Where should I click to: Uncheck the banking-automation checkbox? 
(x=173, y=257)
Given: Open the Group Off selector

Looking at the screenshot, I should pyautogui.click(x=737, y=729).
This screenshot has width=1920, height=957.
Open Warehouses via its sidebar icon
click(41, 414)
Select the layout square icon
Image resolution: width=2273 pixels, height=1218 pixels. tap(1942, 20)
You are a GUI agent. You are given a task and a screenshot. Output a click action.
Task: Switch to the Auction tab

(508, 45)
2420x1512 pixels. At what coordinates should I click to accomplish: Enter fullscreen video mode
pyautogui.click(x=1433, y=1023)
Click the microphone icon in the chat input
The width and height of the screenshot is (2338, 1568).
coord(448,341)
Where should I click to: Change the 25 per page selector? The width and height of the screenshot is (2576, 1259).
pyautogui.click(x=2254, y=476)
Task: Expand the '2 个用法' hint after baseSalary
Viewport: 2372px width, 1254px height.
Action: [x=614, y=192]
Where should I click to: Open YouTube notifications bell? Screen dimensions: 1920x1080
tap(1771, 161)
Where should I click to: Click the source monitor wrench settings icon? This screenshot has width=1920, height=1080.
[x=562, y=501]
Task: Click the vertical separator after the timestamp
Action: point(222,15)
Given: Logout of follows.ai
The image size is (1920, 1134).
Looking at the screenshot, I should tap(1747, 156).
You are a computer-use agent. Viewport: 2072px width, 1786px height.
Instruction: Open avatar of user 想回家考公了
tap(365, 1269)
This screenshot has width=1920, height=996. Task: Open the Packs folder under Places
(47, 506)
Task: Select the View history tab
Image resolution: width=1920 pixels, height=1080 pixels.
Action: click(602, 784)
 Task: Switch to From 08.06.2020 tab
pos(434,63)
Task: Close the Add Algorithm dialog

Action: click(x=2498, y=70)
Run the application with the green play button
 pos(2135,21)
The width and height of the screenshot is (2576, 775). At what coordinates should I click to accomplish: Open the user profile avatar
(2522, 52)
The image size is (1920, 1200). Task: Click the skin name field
═══
# [Prompt]
Show the lines of the listing above with "agent".

# [Exercise response]
You are a GUI agent. You are given a task and a screenshot. Output a click action.
You are a computer-use agent. Viewport: 2072px width, 1786px height.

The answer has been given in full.